(Directive) Take the records below, starting with the line that contains "Image resolution: width=291" and going on through the line that contains "tap(79, 24)". Write out only those lines with "Email" renamed to "Phone" and everything else unchanged.

(Materials provided)
★ ★ ★ ★

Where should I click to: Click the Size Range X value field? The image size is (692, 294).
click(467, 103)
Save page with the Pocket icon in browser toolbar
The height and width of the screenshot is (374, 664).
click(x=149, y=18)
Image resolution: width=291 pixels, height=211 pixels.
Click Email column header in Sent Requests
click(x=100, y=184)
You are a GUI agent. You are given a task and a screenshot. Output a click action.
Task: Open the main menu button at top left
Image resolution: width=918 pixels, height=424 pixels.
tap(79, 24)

★ ★ ★ ★

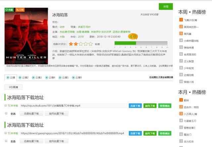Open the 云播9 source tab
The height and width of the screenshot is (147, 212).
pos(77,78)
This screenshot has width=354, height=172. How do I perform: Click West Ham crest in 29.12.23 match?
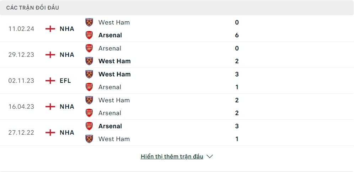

★ ★ ★ ★

(Answer)
Image resolution: width=291 pixels, height=211 pixels.
Click Phone column header in Sent Requests
click(x=100, y=184)
You are a GUI agent. You are given a task and a screenshot. Output a click action.
Task: Open the main menu button at top left
Image resolution: width=918 pixels, height=424 pixels.
tap(79, 24)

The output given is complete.